CHINA / National

    China orders theaters to pull 'Da Vinci Code'
    (AP)
    Updated: 2006-06-08 20:59

    The Chinese government has ordered movie theaters to stop showing "The Da Vinci Code" from Friday, movie industry officials said Thursday.

    People chant slogans during a rally to protest against the Da Vinci Code in Karachi, Pakistan May 31, 2006. Christians Joint Action Forum organised the rally against Da Vinci Code, the story of a Vatican cover-up involving Christ and his supposed offspring. [Reuters]

    Chinese authorities said the withdrawal -- an unprecedented move -- was to make way for local Chinese movies, a movie company executive said Thursday, declining to be named because she isn't authorized to speak to the media on the matter.

    "This is coming directly from the Film Bureau," she said, adding that it's the first time the government has pulled a foreign movie from theaters.

    Having made 104 million yuan (US$13 million) since its release on May 19, it was on its way to becoming one of the highest-ever earning foreign films in China, the movie executive said.


    A woman holds a cross during a rally to protest against the Da Vinci Code in Karachi, Pakistan May 31, 2006. Christians Joint Action Forum organised the rally against the Da Vinci Code, the story of a Vatican cover-up involving Christ and his supposed offspring. [Reuters]

    A man who answered the phone at the press office of China's Film Bureau in Beijing said he was "unclear" about whether the film was pulled from cinemas.

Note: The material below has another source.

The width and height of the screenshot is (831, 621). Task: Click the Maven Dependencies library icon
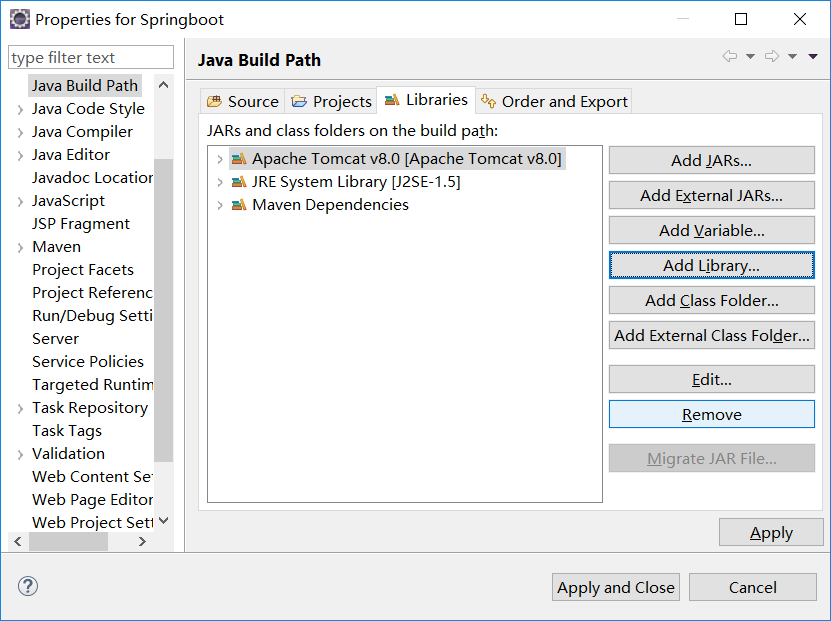pos(239,205)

He declined to give his name.

    Wu Hehu, spokesman for Shanghai's United Cinema Line Corporation, said he received a notice to stop showing the film, but he didn't know why the order was made.

    "This is such short notice from the film's distributor. They will stop showing it from tomorrow," Wu said.

    "I don't know the reason either. We just do what we are told to do," he said.

    "The Da Vinci Code" has been opposed by Christian groups because it suggests Jesus fathered children who continued his lineage. China's state-backed Catholic church urged followers to boycott the film, but only few of China's 1.3 billion people are Christians, with estimates ranging from 16 million to 47 million.

    The movie was given the widest release yet for a foreign film in China, with 393 prints sent to theaters, breaking the record of 380 prints set by "King Kong" last year, its distributor Columbia TriStar Film Distributors International and Sony Pictures Entertainment said earlier.

    The film executive said the film's box office proceeds were approaching that of "Pearl Harbor," which made 105 million Chinese yuan (US$13 million) as the No. 2 foreign film in Chinese box office history.

    "Titanic" is first, fetching 359 million yuan (US$45 million).

    Such figures still pale in comparison to the U.S., where a Hollywood hit can make hundreds of millions of U.S. dollars domestically alone.